SOLR-18187: Document enrichment with LLMs#4259
SOLR-18187: Document enrichment with LLMs#4259nicolo-rinaldi wants to merge 21 commits intoapache:mainfrom
Conversation
…tUpdateProcessorFactory
- multivalued outputField - outputField different from Str/Text, with numeric, boolean and date
…t with LLMs' module
| restTestHarness.delete(ManagedChatModelStore.REST_END_POINT + "/model1"); | ||
| } | ||
|
|
||
| private UpdateRequestProcessor createUpdateProcessor( |
There was a problem hiding this comment.
Can't this always be generalised and used for all the tests?
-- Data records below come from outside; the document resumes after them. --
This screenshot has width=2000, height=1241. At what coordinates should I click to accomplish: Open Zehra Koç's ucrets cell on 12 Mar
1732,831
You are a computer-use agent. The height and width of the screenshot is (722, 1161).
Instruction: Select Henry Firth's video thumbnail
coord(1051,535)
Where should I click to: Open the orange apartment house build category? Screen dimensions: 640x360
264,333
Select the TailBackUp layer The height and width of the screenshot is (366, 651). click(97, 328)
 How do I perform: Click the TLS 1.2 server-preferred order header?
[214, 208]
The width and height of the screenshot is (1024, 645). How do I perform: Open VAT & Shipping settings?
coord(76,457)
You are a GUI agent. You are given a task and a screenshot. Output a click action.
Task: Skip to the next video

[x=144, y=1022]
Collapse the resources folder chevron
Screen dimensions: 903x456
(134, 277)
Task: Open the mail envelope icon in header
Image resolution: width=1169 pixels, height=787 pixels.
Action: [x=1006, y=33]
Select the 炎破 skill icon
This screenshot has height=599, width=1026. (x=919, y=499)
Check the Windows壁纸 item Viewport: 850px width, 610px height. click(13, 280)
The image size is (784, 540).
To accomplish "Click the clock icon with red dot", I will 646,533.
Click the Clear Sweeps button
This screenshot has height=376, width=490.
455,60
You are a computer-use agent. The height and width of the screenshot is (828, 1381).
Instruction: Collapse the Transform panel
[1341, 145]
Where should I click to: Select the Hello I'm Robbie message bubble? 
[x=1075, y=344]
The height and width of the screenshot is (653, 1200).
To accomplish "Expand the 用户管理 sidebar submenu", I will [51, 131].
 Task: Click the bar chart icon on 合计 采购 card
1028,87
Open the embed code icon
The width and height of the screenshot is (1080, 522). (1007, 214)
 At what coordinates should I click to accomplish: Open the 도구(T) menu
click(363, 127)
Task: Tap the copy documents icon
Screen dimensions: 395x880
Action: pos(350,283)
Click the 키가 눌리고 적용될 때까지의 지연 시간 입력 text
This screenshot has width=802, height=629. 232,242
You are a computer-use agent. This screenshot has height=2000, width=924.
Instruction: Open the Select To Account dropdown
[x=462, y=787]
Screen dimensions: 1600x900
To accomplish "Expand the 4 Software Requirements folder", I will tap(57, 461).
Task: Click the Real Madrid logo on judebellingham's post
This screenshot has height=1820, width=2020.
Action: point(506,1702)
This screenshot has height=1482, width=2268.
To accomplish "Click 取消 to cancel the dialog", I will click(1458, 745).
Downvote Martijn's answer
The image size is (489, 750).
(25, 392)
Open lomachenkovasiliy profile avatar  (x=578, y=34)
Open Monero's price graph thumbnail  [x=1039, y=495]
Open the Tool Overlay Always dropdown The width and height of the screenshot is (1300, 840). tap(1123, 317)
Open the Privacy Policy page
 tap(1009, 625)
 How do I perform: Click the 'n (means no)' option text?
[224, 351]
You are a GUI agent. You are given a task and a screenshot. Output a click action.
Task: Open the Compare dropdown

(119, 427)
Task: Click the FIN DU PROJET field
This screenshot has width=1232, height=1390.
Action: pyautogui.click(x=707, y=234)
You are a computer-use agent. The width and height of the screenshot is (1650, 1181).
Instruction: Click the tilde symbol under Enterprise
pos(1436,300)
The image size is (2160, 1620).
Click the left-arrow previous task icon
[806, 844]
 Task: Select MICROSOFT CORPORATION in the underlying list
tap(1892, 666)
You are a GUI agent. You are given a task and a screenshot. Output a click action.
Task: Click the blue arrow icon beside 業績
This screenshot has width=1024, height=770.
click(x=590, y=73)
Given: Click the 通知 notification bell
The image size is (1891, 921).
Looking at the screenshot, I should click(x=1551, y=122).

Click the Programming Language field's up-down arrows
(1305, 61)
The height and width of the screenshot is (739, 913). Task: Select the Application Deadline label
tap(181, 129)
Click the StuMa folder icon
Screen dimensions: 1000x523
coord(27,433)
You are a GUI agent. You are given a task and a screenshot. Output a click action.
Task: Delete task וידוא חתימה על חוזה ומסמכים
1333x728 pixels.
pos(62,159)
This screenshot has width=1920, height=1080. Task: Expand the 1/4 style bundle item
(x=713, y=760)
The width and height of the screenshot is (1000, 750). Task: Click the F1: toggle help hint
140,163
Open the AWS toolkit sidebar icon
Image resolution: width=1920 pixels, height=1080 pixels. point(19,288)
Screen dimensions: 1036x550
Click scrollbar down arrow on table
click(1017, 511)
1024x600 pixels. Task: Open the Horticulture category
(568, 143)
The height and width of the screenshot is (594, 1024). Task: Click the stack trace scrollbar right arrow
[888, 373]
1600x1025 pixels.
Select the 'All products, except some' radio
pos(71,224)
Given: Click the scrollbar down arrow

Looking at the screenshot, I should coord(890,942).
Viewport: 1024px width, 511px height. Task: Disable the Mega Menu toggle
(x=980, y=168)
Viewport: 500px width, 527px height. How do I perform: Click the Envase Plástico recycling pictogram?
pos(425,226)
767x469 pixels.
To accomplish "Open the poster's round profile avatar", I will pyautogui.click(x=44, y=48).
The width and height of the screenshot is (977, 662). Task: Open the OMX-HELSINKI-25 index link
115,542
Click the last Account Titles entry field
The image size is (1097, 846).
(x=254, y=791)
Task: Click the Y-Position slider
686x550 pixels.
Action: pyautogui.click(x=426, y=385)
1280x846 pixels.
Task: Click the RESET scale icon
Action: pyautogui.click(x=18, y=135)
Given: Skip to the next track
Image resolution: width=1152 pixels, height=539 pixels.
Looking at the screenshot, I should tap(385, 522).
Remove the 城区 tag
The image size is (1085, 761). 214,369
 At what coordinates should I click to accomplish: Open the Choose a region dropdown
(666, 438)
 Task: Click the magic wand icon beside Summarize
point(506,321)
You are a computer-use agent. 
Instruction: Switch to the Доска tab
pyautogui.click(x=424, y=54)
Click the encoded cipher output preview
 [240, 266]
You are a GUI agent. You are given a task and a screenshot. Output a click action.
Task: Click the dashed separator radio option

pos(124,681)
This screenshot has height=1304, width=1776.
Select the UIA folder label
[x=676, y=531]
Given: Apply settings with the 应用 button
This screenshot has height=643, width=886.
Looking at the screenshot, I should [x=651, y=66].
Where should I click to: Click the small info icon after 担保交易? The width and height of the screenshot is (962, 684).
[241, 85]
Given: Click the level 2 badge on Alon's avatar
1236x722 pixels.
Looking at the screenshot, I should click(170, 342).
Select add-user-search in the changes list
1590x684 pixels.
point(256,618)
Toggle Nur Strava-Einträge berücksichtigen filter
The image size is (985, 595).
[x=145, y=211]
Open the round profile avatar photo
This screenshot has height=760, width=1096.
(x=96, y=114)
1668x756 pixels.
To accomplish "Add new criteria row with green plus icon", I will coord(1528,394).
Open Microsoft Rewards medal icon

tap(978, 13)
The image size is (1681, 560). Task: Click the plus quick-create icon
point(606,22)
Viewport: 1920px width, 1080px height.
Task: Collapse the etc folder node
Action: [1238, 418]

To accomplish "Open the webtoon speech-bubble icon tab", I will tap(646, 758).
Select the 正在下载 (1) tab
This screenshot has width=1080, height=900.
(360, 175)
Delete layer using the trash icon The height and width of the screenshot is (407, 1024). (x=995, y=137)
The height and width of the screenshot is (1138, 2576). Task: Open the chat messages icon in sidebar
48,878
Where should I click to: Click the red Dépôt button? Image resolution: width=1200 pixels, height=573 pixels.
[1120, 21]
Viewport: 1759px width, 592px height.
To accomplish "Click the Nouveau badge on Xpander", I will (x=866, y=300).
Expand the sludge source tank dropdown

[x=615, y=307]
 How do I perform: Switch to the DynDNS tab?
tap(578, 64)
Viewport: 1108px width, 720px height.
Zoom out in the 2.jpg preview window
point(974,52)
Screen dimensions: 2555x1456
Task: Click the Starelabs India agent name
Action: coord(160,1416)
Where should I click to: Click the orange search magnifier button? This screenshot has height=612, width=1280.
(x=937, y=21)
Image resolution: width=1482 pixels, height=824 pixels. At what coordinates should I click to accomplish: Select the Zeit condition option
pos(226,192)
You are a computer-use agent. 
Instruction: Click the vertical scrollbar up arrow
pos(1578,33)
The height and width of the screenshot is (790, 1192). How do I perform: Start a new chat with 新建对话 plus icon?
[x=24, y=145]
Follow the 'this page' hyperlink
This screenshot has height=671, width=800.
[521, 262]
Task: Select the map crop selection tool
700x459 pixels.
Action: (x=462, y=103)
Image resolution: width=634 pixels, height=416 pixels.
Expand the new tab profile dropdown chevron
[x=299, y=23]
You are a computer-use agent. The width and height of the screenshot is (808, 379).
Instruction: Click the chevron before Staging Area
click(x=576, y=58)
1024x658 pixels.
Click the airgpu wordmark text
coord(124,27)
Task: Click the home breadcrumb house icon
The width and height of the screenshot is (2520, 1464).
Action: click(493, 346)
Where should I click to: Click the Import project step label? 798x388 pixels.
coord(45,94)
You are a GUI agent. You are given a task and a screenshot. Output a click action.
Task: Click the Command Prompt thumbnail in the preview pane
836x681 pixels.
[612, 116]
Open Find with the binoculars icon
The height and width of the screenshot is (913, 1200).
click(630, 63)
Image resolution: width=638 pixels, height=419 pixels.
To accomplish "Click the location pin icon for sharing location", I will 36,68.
In some of them, you are now repeating this code with small changes...
There was a problem hiding this comment.
this is the same as createUpdateProcessor a part from the creation of the request and getInstance()
maybe we can exclude the solr request + getInstance() and use that method also here? calling it like "initializeUpdateProcessorFactory"?
what do you think?
There was a problem hiding this comment.
I created a function initializeUpdateProcessorFactory that is used inside createUpdateProcessor. In this way, the code inside the first one can be reused
There was a problem hiding this comment.
why some test could not use these new functions?
e.g. init_multipleInputFields_shouldInitAllFields
There was a problem hiding this comment.
I kept them unrelated to the model creation, just to see the proper initialization of the Factory. I can see if this can be changed if you want
| restTestHarness.delete(ManagedChatModelStore.REST_END_POINT + "/model1"); | ||
| } | ||
|
|
||
| private UpdateRequestProcessor createUpdateProcessor( |
There was a problem hiding this comment.
this is the same as createUpdateProcessor a part from the creation of the request and getInstance()
maybe we can exclude the solr request + getInstance() and use that method also here? calling it like "initializeUpdateProcessorFactory"?
what do you think?
…fields and updated documentation
|
|
||
| === Models | ||
|
|
||
| * A model in this module is a chat model, that answers with text given a prompt. |
| === Models | ||
|
|
||
| * A model in this module is a chat model, that answers with text given a prompt. | ||
| * A model in this Solr module is a reference to an external API that runs the Large Language Model responsible for chat |
|
|
||
| Exactly one of the following parameters is required: `prompt` or `promptFile`. | ||
|
|
||
| Another important feature of this module is that one (or more) `inputField` needs to be injected in the prompt. This is |
| .messages(UserMessage.from(prompt)) | ||
| .build(); | ||
| String rawJson = chatModel.chat(chatRequest).aiMessage().text(); | ||
| Object parsed = Utils.fromJSONString(rawJson); |
There was a problem hiding this comment.
Is parsing an 'Object' necessary?
| public SolrChatModel getModel(String modelName) { | ||
| return store.getModel(modelName); | ||
| } | ||
|
|
There was a problem hiding this comment.
this entire class feels like exactly the same of the one I implemented for embedding models.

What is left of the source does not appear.